Trump y los suyos, una pandilla de incompetentes arrogantes y soberbios, niegan la legitimidad a sus adversarios políticos. Les identifican sistemáticamente como enemigos del país, desleales y traidores a la patria

Tercero. El gobierno mafioso de Estados Unidos tolera y anima a la violencia. Exige inversiones militares mayores, arresta sin garantías a migrantes, es indolente ante las brutalidades de Ucrania, de Gaza y del resto del mundo. Trump no es el primero en adoptar el estilo matón, ni mucho menos, pero con él el perfil violento de Estados Unidos se ha acentuado.

Y cuarto. Hay una predisposición a restringir las libertades de la oposición, incluyendo las de los medios de comunicación críticos. El veto a Associated Press en la Casa Blanca o las amenazas, aceptadas finalmente por algunos de ellos, a poderosos e influyentes despachos de abogados críticos, son eventos definitorios.

A esos factores puede añadirse en el caso de Donald Trump uno más líquido, pero acaso tan evidente como los demás: su carácter lunático, ególatra, impredecible, engreído… La idiotez y el talante psicópata del presidente están acelerando peligrosamente el deterioro de la democracia americana.

Por lo demás, el estadounidense medio no es un modelo de educación, cultura y civismo. Si en las exquisitas burguesías italiana o alemana de los años 20 y 30 del siglo pasado logró prender la chispa del fascismo y del nazismo; si la sociedad más culta de América Latina (la venezolana) sucumbió a la dictadura a lo largo de las últimas décadas, es posible también que los estadounidenses, o una buena parte de ellos, acepten intercambiar miedo por orden e incertidumbre por certezas, que son ambos –orden y certeza– los únicos aportes apreciados de la dictadura. 

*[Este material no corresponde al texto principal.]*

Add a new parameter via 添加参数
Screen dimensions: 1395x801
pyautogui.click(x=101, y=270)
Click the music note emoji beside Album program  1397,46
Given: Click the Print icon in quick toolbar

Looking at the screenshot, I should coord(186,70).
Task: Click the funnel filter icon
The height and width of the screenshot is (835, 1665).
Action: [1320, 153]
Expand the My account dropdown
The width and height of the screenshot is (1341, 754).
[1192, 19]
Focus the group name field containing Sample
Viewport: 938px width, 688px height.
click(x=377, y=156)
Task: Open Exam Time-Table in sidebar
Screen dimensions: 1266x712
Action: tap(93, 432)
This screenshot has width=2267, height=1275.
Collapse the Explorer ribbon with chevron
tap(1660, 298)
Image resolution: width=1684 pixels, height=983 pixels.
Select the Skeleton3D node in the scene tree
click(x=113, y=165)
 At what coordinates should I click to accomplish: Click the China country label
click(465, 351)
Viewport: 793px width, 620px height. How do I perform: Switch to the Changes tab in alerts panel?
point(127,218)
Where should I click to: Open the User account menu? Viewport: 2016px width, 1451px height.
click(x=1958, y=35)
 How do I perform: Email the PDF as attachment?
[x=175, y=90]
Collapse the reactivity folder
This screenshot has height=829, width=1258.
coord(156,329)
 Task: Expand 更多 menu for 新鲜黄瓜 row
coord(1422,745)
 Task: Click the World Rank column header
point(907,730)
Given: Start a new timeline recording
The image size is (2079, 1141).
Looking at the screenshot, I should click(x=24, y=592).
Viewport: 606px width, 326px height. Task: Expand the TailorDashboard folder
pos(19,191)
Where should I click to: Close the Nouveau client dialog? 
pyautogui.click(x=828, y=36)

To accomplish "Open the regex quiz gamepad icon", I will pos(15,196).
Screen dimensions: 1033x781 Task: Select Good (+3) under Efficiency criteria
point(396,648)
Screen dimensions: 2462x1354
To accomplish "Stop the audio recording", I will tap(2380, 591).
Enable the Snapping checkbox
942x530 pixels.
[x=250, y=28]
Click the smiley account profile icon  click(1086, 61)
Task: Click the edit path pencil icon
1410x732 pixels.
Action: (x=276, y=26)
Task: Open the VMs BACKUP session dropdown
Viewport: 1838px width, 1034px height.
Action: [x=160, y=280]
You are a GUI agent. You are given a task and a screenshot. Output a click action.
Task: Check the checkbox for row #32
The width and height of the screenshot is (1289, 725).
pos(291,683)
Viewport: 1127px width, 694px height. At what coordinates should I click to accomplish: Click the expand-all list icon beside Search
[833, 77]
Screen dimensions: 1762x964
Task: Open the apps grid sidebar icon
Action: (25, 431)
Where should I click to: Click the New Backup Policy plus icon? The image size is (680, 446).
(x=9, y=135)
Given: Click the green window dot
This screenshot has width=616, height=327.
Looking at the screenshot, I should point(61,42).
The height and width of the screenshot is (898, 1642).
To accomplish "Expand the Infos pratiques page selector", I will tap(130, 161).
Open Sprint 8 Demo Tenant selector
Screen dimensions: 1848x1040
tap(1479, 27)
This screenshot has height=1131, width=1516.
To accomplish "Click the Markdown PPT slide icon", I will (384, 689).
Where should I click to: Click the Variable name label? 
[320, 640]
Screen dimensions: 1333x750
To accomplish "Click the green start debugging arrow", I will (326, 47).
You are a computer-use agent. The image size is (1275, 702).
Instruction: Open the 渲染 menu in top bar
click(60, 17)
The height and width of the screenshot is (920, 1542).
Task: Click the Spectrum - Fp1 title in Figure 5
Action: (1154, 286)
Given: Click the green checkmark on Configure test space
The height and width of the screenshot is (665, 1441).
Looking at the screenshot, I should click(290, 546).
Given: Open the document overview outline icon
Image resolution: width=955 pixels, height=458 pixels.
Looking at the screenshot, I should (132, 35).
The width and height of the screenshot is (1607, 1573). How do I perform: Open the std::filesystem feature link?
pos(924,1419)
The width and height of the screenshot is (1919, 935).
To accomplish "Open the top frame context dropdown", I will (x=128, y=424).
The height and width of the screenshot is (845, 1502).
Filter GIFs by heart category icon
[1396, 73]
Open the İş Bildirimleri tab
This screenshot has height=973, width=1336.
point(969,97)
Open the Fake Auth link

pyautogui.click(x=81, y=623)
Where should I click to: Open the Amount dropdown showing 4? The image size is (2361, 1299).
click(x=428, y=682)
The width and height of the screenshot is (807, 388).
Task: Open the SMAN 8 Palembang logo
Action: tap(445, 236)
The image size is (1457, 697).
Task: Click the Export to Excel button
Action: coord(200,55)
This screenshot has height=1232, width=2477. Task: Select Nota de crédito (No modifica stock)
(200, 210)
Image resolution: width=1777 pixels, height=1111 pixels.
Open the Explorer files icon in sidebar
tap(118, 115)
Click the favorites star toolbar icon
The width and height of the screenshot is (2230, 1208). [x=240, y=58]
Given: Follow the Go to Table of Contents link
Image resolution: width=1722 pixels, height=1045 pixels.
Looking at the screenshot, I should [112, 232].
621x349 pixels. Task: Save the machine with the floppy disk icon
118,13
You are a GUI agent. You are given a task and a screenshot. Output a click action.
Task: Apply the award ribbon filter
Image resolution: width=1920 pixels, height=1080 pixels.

Estamos viendo ya cómo Donald Trump se convierte en un dictador suave, un “spin dictator” (Spin Dictators, the Changing Face of Tyranny in the 21st Century, de Guriev y Treisman, 2022). De esos que no suprimen por ley la prensa desafecta pero sí la desacreditan, la persiguen, la asfixian. Autócratas que no eliminan las elecciones, pero sí hacen trampas en los procesos y desvirtúan los resultados cuando les son adversos. Sátrapas que mantienen la ficción de una Justicia independiente, mientras la subyugan a su antojo. Dictadores, en fin, que non someten a sus poblaciones con el miedo, sino con la persuasión. 

Por eso, ¿qué sentido tiene tratar de apaciguar a un chalado que, con la legitimidad de los votos de su pueblo, ha cambiado en apenas unas semanas el orden mundial vigente desde la Segunda Guerra Mundial? ¿Hasta cuándo vamos a aceptar los europeos el insulto permanente de nuestros supuestos aliados? ¿Tiene sentido que tengamos bases militares en nuestro territorio mientras el jefe que las dirige nos llama, como el miércoles por la noche, “patéticos”? A fin de cuentas, China, un poder cuya efervescencia contrasta con la decadencia americana, no ha provocado ninguna guerra desde hace décadas, y menos aún las ha perdido todas, como Estados Unidos. El gobierno chino, no hay ninguna duda, es una dictadura que reprime a la oposición e impone un inquebrantable dogma político. Pero al menos es leal en el comercio y más proclive a colaborar en el mundo en áreas como el cambio climático, la innovación y el intercambio cultural. Tras tantos años de extrañamiento mutuo, se ve raro e improbable que Europa y China se conviertan en aliados, pero en cuanto la imagen naranja y desaforada de Donald Trump viene a la memoria, se percibe la conveniencia de romper esquemas que ya no sirven y adoptar otros nuevos.